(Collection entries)

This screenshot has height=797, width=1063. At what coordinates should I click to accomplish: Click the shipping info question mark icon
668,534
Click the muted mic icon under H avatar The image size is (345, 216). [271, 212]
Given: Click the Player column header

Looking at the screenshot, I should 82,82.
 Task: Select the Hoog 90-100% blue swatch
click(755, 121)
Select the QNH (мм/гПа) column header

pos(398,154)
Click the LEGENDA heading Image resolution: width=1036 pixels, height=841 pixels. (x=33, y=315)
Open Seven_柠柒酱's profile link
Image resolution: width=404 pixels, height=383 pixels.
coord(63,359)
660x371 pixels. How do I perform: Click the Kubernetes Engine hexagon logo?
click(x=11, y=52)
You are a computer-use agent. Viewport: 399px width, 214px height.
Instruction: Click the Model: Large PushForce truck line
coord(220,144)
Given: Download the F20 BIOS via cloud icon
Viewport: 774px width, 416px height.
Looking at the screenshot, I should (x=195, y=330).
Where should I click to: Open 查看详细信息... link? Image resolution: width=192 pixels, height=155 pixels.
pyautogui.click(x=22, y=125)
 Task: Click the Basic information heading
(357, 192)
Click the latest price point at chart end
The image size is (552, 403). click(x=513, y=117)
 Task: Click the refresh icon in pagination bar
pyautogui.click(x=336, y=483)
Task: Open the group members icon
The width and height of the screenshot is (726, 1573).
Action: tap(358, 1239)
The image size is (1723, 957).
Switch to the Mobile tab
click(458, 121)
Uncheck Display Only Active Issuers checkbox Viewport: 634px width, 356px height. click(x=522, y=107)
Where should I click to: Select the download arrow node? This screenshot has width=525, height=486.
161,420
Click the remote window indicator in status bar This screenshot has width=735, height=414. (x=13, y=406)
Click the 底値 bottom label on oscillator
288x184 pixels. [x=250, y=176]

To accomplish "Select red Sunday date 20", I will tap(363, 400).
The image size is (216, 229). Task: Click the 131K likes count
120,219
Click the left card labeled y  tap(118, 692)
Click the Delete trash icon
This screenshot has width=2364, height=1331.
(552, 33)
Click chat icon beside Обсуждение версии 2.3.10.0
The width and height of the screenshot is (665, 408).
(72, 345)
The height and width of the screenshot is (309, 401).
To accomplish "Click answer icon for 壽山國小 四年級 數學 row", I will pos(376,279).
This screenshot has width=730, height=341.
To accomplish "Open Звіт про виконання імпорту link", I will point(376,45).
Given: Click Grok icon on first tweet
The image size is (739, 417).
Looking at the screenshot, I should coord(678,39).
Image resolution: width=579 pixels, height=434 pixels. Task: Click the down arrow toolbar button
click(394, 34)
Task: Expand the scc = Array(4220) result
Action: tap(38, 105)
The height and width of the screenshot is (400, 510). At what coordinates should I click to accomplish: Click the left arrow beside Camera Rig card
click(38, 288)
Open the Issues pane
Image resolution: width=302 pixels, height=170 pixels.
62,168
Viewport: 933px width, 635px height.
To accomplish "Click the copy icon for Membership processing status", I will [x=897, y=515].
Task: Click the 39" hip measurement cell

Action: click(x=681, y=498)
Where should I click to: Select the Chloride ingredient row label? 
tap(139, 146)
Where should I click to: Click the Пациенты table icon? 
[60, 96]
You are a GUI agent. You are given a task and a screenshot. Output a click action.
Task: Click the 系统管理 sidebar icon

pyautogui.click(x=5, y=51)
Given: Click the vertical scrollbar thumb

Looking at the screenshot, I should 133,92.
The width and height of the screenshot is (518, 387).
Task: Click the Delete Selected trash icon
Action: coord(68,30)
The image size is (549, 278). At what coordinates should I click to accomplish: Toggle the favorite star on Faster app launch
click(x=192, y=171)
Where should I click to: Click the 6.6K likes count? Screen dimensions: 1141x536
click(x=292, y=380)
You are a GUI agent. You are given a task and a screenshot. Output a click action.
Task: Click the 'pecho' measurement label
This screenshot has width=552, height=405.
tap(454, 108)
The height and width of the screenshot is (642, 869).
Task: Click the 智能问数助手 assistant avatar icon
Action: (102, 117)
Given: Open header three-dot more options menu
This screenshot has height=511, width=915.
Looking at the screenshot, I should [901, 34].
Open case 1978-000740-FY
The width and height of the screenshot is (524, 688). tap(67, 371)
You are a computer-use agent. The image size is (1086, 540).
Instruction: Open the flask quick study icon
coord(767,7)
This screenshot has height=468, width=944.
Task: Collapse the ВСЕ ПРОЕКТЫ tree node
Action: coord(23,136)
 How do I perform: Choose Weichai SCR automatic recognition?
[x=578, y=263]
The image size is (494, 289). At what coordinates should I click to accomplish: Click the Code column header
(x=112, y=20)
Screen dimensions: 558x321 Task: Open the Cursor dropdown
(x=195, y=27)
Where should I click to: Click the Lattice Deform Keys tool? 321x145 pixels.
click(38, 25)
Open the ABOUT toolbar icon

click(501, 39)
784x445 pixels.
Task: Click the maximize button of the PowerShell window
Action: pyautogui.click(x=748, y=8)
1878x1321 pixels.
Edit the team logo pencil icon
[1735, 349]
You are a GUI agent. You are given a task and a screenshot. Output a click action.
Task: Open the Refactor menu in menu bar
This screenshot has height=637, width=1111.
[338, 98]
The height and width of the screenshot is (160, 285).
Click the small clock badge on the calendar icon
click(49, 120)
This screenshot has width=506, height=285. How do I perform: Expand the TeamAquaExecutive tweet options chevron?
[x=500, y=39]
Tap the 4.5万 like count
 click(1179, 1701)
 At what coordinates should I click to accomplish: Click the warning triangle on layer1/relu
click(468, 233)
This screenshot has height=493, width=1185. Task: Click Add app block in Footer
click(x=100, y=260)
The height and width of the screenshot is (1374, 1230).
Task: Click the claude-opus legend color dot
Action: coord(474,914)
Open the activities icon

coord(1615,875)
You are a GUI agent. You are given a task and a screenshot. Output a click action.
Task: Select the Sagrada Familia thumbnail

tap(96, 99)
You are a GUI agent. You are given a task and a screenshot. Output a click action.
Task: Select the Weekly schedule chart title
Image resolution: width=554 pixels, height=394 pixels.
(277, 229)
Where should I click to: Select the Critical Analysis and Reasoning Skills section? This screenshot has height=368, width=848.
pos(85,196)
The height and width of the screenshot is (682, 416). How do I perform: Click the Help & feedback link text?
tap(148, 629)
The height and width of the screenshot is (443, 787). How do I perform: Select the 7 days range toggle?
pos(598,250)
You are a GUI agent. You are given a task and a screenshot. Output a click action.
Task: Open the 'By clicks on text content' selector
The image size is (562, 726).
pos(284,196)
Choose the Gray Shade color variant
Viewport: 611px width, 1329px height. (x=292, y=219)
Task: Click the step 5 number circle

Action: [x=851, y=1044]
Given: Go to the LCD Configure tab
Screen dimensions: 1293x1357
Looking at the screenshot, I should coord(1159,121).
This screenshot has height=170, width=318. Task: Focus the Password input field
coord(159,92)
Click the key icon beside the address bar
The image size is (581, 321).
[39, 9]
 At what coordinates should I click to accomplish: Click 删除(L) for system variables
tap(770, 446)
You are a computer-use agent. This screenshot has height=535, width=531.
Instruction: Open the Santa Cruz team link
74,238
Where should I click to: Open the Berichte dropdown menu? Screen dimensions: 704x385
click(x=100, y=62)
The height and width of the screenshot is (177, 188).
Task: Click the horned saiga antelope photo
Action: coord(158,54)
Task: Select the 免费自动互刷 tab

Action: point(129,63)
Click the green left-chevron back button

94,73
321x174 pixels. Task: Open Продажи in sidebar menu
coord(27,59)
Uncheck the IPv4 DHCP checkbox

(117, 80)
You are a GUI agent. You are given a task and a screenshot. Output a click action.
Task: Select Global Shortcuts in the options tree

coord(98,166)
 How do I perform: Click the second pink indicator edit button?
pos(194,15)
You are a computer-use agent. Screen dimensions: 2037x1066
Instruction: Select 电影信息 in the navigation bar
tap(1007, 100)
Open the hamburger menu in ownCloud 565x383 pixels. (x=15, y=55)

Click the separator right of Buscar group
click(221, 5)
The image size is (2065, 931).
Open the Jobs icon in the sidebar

◆ The request: Rewrite the entries from the line with "Given: Click Grok icon on first tweet" to the line with "[x=578, y=263]", swapping "Issues pane" for "Network panel" and leaving everything else unchanged.

◆ Answer for this exercise:
Given: Click Grok icon on first tweet
The image size is (739, 417).
Looking at the screenshot, I should coord(678,39).
Image resolution: width=579 pixels, height=434 pixels. Task: Click the down arrow toolbar button
click(394, 34)
Task: Expand the scc = Array(4220) result
Action: tap(38, 105)
The height and width of the screenshot is (400, 510). At what coordinates should I click to accomplish: Click the left arrow beside Camera Rig card
click(38, 288)
Open the Network panel
Image resolution: width=302 pixels, height=170 pixels.
62,168
Viewport: 933px width, 635px height.
To accomplish "Click the copy icon for Membership processing status", I will [x=897, y=515].
Task: Click the 39" hip measurement cell

Action: click(x=681, y=498)
Where should I click to: Select the Chloride ingredient row label? 
tap(139, 146)
Where should I click to: Click the Пациенты table icon? 
[60, 96]
You are a GUI agent. You are given a task and a screenshot. Output a click action.
Task: Click the 系统管理 sidebar icon

pyautogui.click(x=5, y=51)
Given: Click the vertical scrollbar thumb

Looking at the screenshot, I should 133,92.
The width and height of the screenshot is (518, 387).
Task: Click the Delete Selected trash icon
Action: coord(68,30)
The image size is (549, 278). At what coordinates should I click to accomplish: Toggle the favorite star on Faster app launch
click(x=192, y=171)
Where should I click to: Click the 6.6K likes count? Screen dimensions: 1141x536
click(x=292, y=380)
You are a GUI agent. You are given a task and a screenshot. Output a click action.
Task: Click the 'pecho' measurement label
This screenshot has width=552, height=405.
tap(454, 108)
The height and width of the screenshot is (642, 869).
Task: Click the 智能问数助手 assistant avatar icon
Action: (102, 117)
Given: Open header three-dot more options menu
This screenshot has height=511, width=915.
Looking at the screenshot, I should [901, 34].
Open case 1978-000740-FY
The width and height of the screenshot is (524, 688). tap(67, 371)
You are a computer-use agent. The image size is (1086, 540).
Instruction: Open the flask quick study icon
coord(767,7)
This screenshot has height=468, width=944.
Task: Collapse the ВСЕ ПРОЕКТЫ tree node
Action: coord(23,136)
 How do I perform: Choose Weichai SCR automatic recognition?
[x=578, y=263]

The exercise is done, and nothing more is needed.